The thin line between arranged and forced marriages is simply affiliation. If done correctly (if arranged, not forced) and accurate measures and precautions were taken, some believe that it could be the answer to the long-standing question of unhappy marriages in Northern Nigeria. Muhammad Sajo, a 27-year-old Fulani man from Kano state, is one of such people. He told NewsWireNGR that unhappy marriages, at least in Northern Nigeria, are as a result of the couple being forced into it in the name of an arrangement. Arranged, on the other hand, is about affiliation. Once that affiliation between the potential couple is missing, the arrangement then becomes forced and often times, the words are used interchangeably. So, despite understanding the difference and the reason behind arranged marriage, the thin line makes it hard for Muhammad to agree to one.

Muhammad’s concerns are very valid because often times, people are forced into marriage in the name of an arrangement. This happened to Zara Aliyu*, a 31-year-old Ebira woman from Kogi. She met her husband, Sadiq*, through her mum. He was her mother’s friend’s son and was educated; he had a postgraduate degree in Engineering. The courtship did not last long (so there wasn’t much time to get to know each other) and so was the marriage, which lasted a month and some weeks; but Zara told NewsWireNGR “those days were the longest of my life.” He was verbally and emotionally abusive, which killed her silently and slowly until she could not take it anymore.

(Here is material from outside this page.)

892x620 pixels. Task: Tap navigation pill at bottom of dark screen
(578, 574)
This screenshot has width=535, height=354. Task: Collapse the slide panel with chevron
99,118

Amongst other things, the marriage taught her that “the very same people who talked you into doing what is not right for you will still be the same people who will blame you when things go sour.” Reflecting upon it now, she realized that her marriage to Sadiq was forced, as she was not allowed to have an opinion in the decision-making; the knot was tied for selfish reasons. When this was not the case – as was her cousin’s and friend’s experiences – it led to happy marriages.

Despite her experience, Zara told NewsWireNGR, “of course I would agree to an arranged marriage.” According to her research, 57 per cent of marriages are arranged globally and divorce rate is 8 per cent. This, to her, is an indicator of the success rate of arranged marriages. She attributes the success to parental guidance, without which marriages (especially love marriages) might not be able to navigate around complexities and problems in their marriage. Although all types of marriages have their advantages and disadvantages, Zara believes that for it to be successful, the couple should have an opinion on the matter.

The best thing about my cousin’s marriage is that our families have been friends for generations. Apart from the relationship between our grand-aunt and his mother, our great-grandfather had a very good relationship with his grandfather so much that my father was raised by him. Finding love is undeniably beautiful – and Hollywood does a good job teaching us this – but falling in love with someone already pre-approved by your family is even more so. After all, in our culture, we believe that you don’t just marry a man or a woman; you marry a family.

*Name changed to protect the identity of interviewee.